Di qui si passa in un secondo locale illuminato da un frigo-vetrina dove tengono i bianchi e i prosecchi per i clienti che li vogliono portar via già freschi per berli appena a casa.

Le Cantine Venete ci sono da sempre. L’insegna fuori è sbiadita, il “venete” se n’è quasi andato, ma la gente ama che dove va a bere o a comprare ci sia una tradizione.

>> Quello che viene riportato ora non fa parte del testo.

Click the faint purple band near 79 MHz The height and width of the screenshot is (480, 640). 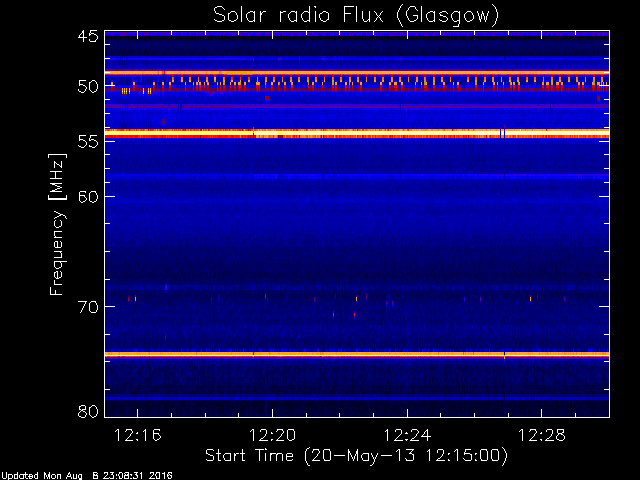point(356,398)
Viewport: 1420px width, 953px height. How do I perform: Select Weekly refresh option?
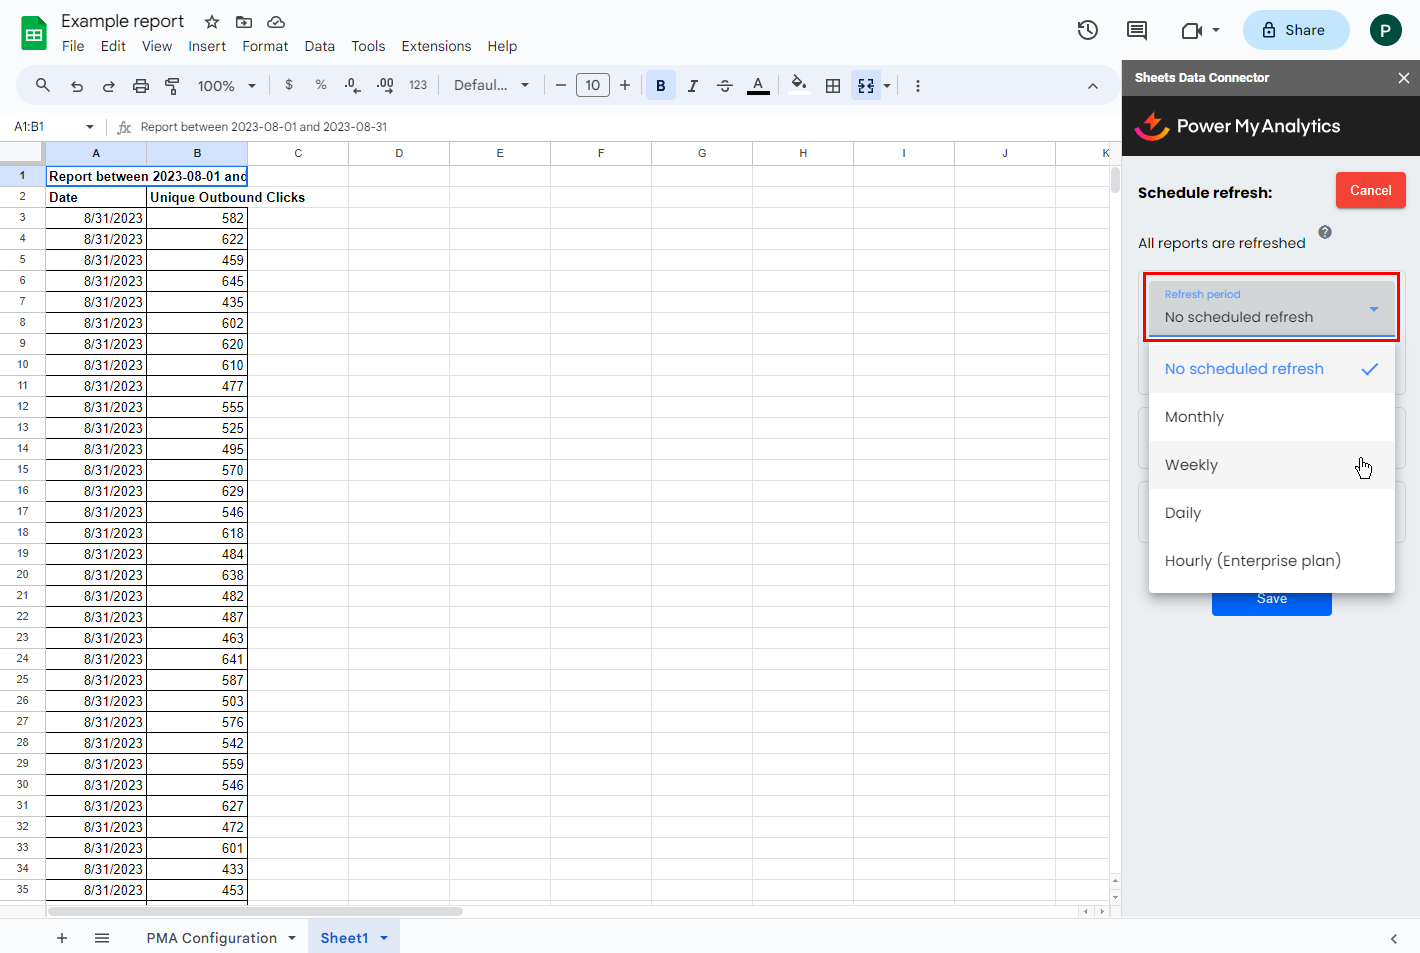point(1192,465)
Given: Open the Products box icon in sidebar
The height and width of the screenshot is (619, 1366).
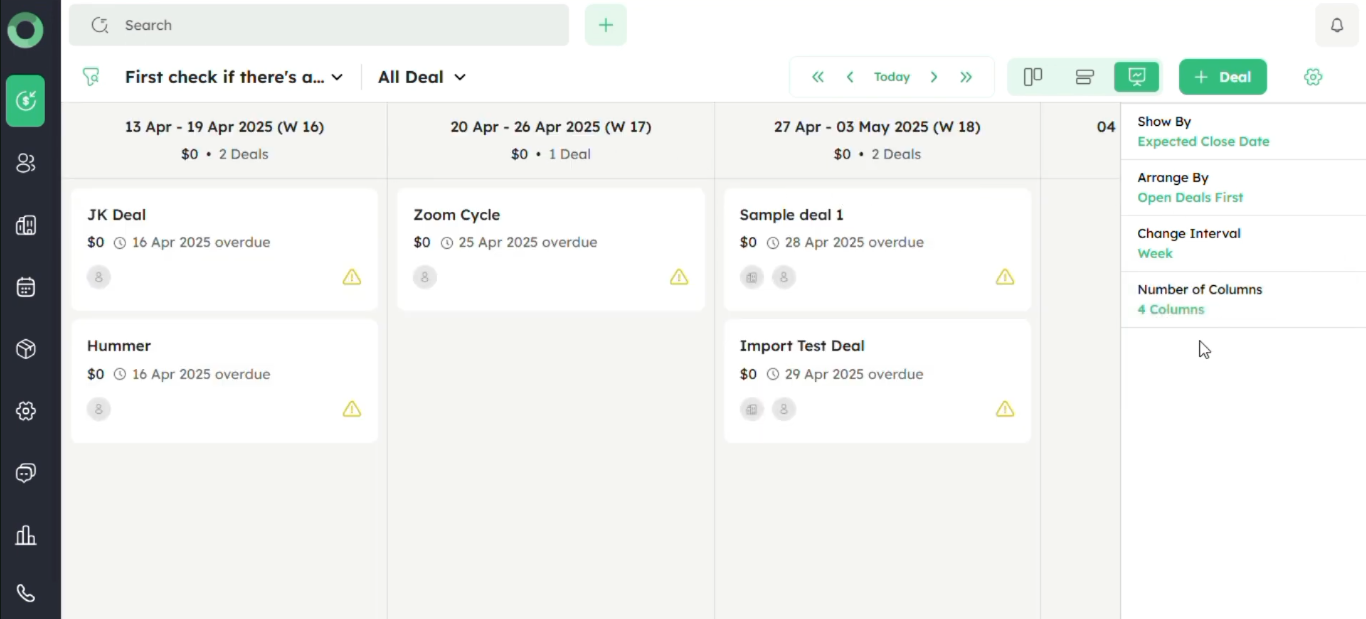Looking at the screenshot, I should click(x=26, y=349).
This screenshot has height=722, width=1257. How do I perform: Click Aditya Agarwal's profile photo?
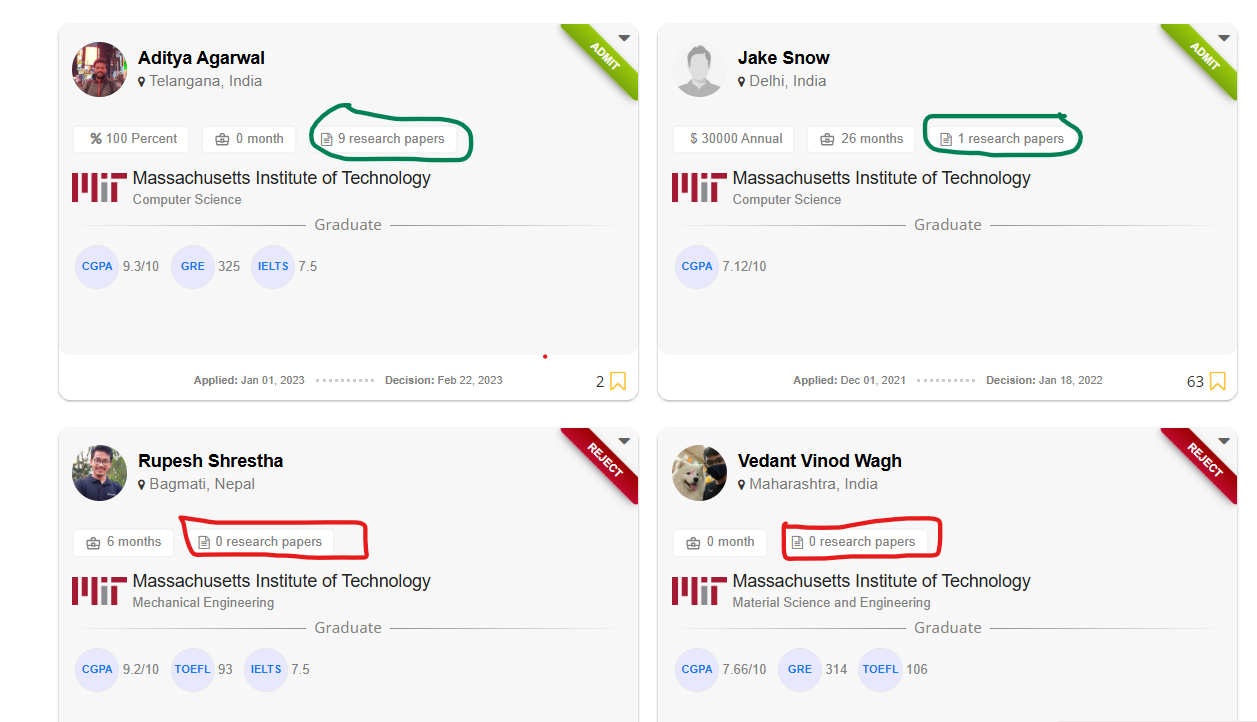(x=100, y=70)
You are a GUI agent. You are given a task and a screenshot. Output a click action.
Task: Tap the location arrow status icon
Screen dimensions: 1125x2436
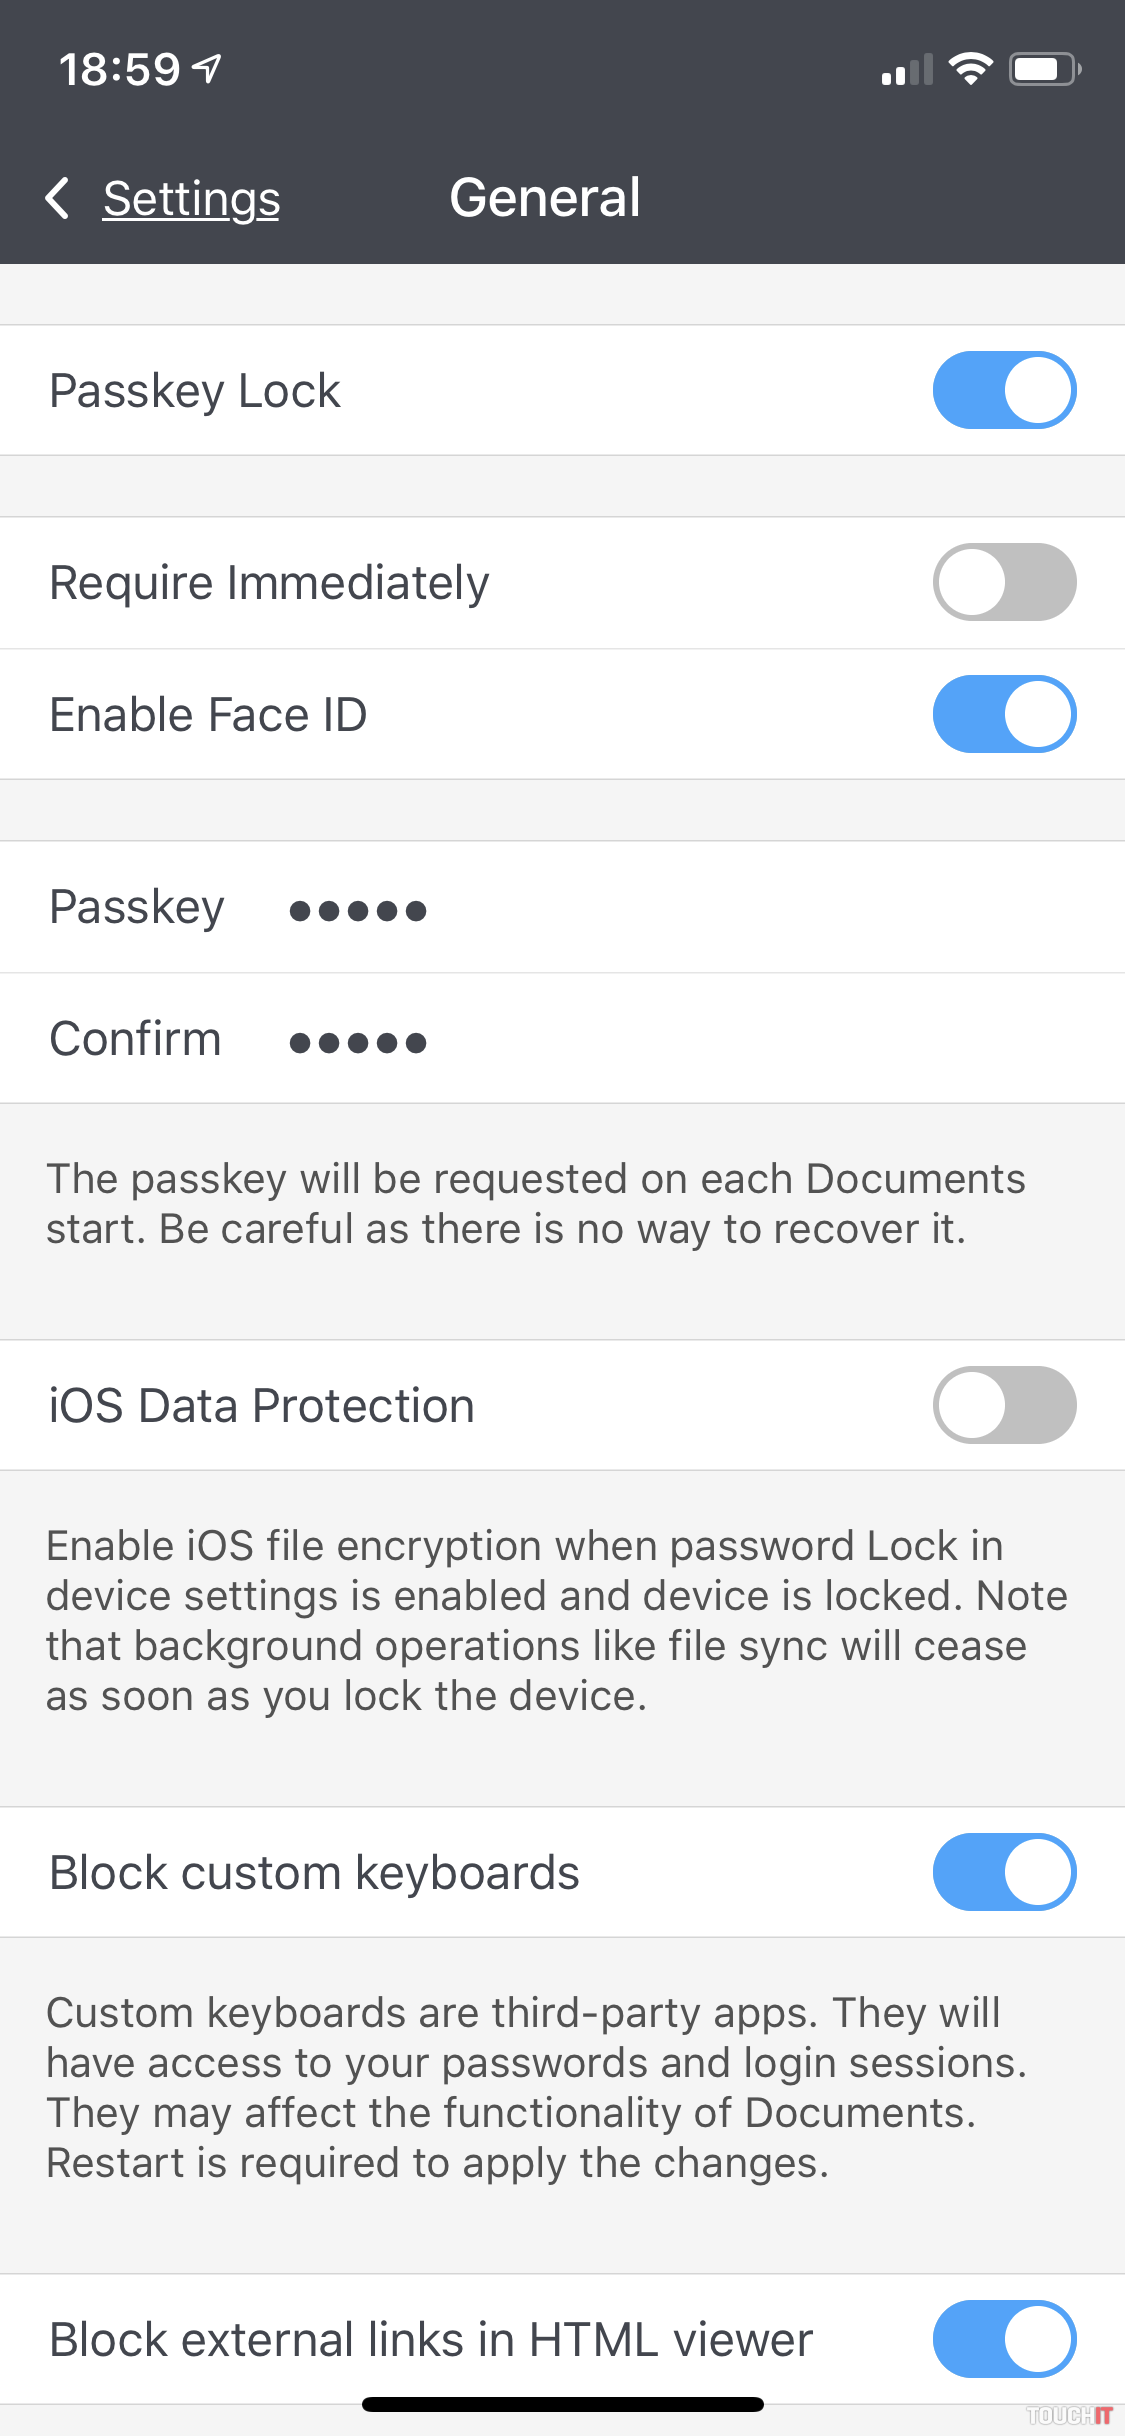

Anche Casetti e Simeoni vengono spesso qui per un aperitivo e all’ora dell’aperitivo serale l’interno trabocca e per sottrarsi alla calca si va col bicchiere all’esterno, sulle fondamenta, anche se fa freddo. Le Cantine non hanno stagioni e tutti sono trattati con uguale riguardo, i non abbienti che chiedono un bicchiere a buon mercato o un bottiglione di sciolto o una minerale, così come i signori che fanno ordinazioni natalizie. Al servizio a domicilio è addetto un moldavo, un tipo atletico, efficientissimo, che non ride mai.

Hai visto, Simeoni, al muro dove finisce il banco, quelle foto? Una è del vecchio. L’hai presente il vecchio, il suocero, il panzone? Sì, dice Simeoni, mi pare ma non sono sicuro. Ancora l’anno scorso era qui che faceva avanti e indietro dal magazzino al negozio, coi suoi carrelli stracarichi, dice Casetti. Credo sia andato in pensione. Come l’amico osservi tutte queste cose per Simeoni è un mistero. E quello è Fufi, il loro spinoncino nero. Ah sì, fa Simeoni, quello ti veniva anche fra le gambe, menomale che non mordeva. Quando si è ammalato gli avevano messo una cuccia nel retro – sempre sorride Casetti quando parla di animali – e io andavo a trovarlo: gli ultimi giorni non si tirava più in piedi. Quanto l’hanno curato. Sono buona gente.

Su un’altra foto si vede l’acqua alta fuori del negozio e dei passanti che arrancano sulla fondamenta con stivali e ombrello aperto: l’acqua è entrata anche nel negozio. Quello che guadagnano questi bifolchi, inaudito, fa Simeoni sottovoce, e  guarda la moglie del padrone. È due volte suo marito, con quelle spalle e quegli avambracci potrebbe strozzarlo. Ma va’, fa Casetti, è una bravissima donna, una madre di famiglia.

Michele – è il padrone – ha una bella faccia, dice Casetti, se fossi una donna mi piacerebbe, però è una faccia da bugiardo. Perché? fa Simeoni. E’ una mia teoria: i bugiardi hanno gli occhi dolci e la fronte rotonda.

Noi paghiamo le tasse fino all’ultimo euro, ma questo, che è miliardario, credi che le paghi? Questo qui, fa Casetti, fa ancora i conti a mano, con la matita, e di certo tiene i soldi sotto il materasso, e fa bene, guarda cosa stanno combinando le banche. Non sa usare nemmeno il computer, l’ho sentito parlare con un cliente che lo esortava a imparare a usarlo, e lui: ah, signore, cosa vuole che capisca io con la mia vecchia testa? Sono un asino, io non guardo nemmeno la TV.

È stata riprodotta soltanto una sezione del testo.